# WHAT TO PRODUCE
Copy out all of the lines below, changing "paperclip" to "clip" and leaving everything else untouched.

# Word and element location data
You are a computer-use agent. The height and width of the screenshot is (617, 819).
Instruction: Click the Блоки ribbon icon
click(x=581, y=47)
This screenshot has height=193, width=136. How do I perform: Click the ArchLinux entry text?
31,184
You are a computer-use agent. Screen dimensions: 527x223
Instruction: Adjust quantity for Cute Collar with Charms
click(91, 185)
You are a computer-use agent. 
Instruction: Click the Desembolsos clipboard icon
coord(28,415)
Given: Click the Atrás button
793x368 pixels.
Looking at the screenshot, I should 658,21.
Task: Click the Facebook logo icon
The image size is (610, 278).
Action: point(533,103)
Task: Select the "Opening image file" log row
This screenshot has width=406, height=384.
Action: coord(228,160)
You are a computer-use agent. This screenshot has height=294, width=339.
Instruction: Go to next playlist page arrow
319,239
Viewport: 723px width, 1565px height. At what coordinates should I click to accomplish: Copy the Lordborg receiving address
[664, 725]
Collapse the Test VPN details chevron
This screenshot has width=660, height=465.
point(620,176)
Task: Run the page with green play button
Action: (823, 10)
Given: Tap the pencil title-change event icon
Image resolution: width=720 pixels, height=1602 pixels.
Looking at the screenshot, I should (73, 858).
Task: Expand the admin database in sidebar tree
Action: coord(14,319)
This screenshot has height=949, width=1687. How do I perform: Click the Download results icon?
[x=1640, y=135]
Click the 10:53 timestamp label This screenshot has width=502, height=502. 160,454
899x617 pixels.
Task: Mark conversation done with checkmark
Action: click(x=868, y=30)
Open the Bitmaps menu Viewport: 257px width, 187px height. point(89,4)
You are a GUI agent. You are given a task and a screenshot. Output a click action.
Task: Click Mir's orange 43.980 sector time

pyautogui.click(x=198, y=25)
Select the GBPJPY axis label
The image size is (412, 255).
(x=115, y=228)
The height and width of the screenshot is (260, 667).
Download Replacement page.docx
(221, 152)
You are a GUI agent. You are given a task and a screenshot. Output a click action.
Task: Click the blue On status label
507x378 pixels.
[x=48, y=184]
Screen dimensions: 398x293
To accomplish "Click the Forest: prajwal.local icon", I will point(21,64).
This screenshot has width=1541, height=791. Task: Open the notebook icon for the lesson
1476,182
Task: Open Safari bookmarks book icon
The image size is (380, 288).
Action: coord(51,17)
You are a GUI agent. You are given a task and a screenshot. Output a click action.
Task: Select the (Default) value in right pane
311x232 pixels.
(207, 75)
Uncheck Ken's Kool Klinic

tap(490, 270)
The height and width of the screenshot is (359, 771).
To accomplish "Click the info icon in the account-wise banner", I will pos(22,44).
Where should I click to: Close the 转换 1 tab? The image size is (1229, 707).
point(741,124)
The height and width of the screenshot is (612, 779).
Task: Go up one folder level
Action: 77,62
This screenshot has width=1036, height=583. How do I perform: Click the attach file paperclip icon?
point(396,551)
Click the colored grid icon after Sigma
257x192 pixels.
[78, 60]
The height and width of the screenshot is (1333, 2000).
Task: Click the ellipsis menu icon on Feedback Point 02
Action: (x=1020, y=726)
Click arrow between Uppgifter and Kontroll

# RESULT BELOW
You are a computer-use agent. The height and width of the screenshot is (617, 819).
Instruction: Click the Блоки ribbon icon
click(x=581, y=47)
This screenshot has height=193, width=136. How do I perform: Click the ArchLinux entry text?
31,184
You are a computer-use agent. Screen dimensions: 527x223
Instruction: Adjust quantity for Cute Collar with Charms
click(91, 185)
You are a computer-use agent. 
Instruction: Click the Desembolsos clipboard icon
coord(28,415)
Given: Click the Atrás button
793x368 pixels.
Looking at the screenshot, I should 658,21.
Task: Click the Facebook logo icon
The image size is (610, 278).
Action: point(533,103)
Task: Select the "Opening image file" log row
This screenshot has width=406, height=384.
Action: coord(228,160)
You are a computer-use agent. This screenshot has height=294, width=339.
Instruction: Go to next playlist page arrow
319,239
Viewport: 723px width, 1565px height. At what coordinates should I click to accomplish: Copy the Lordborg receiving address
[664, 725]
Collapse the Test VPN details chevron
This screenshot has width=660, height=465.
point(620,176)
Task: Run the page with green play button
Action: (823, 10)
Given: Tap the pencil title-change event icon
Image resolution: width=720 pixels, height=1602 pixels.
Looking at the screenshot, I should (73, 858).
Task: Expand the admin database in sidebar tree
Action: coord(14,319)
This screenshot has height=949, width=1687. How do I perform: Click the Download results icon?
[x=1640, y=135]
Click the 10:53 timestamp label This screenshot has width=502, height=502. 160,454
899x617 pixels.
Task: Mark conversation done with checkmark
Action: click(x=868, y=30)
Open the Bitmaps menu Viewport: 257px width, 187px height. point(89,4)
You are a GUI agent. You are given a task and a screenshot. Output a click action.
Task: Click Mir's orange 43.980 sector time

pyautogui.click(x=198, y=25)
Select the GBPJPY axis label
The image size is (412, 255).
(x=115, y=228)
The height and width of the screenshot is (260, 667).
Download Replacement page.docx
(221, 152)
You are a GUI agent. You are given a task and a screenshot. Output a click action.
Task: Click the blue On status label
507x378 pixels.
[x=48, y=184]
Screen dimensions: 398x293
To accomplish "Click the Forest: prajwal.local icon", I will point(21,64).
This screenshot has width=1541, height=791. Task: Open the notebook icon for the lesson
1476,182
Task: Open Safari bookmarks book icon
The image size is (380, 288).
Action: coord(51,17)
You are a GUI agent. You are given a task and a screenshot. Output a click action.
Task: Select the (Default) value in right pane
311x232 pixels.
(207, 75)
Uncheck Ken's Kool Klinic

tap(490, 270)
The height and width of the screenshot is (359, 771).
To accomplish "Click the info icon in the account-wise banner", I will pos(22,44).
Where should I click to: Close the 转换 1 tab? The image size is (1229, 707).
point(741,124)
The height and width of the screenshot is (612, 779).
Task: Go up one folder level
Action: 77,62
This screenshot has width=1036, height=583. How do I perform: Click the attach file clip icon?
point(396,551)
Click the colored grid icon after Sigma
257x192 pixels.
[78, 60]
The height and width of the screenshot is (1333, 2000).
Task: Click the ellipsis menu icon on Feedback Point 02
Action: (x=1020, y=726)
Click arrow between Uppgifter and Kontroll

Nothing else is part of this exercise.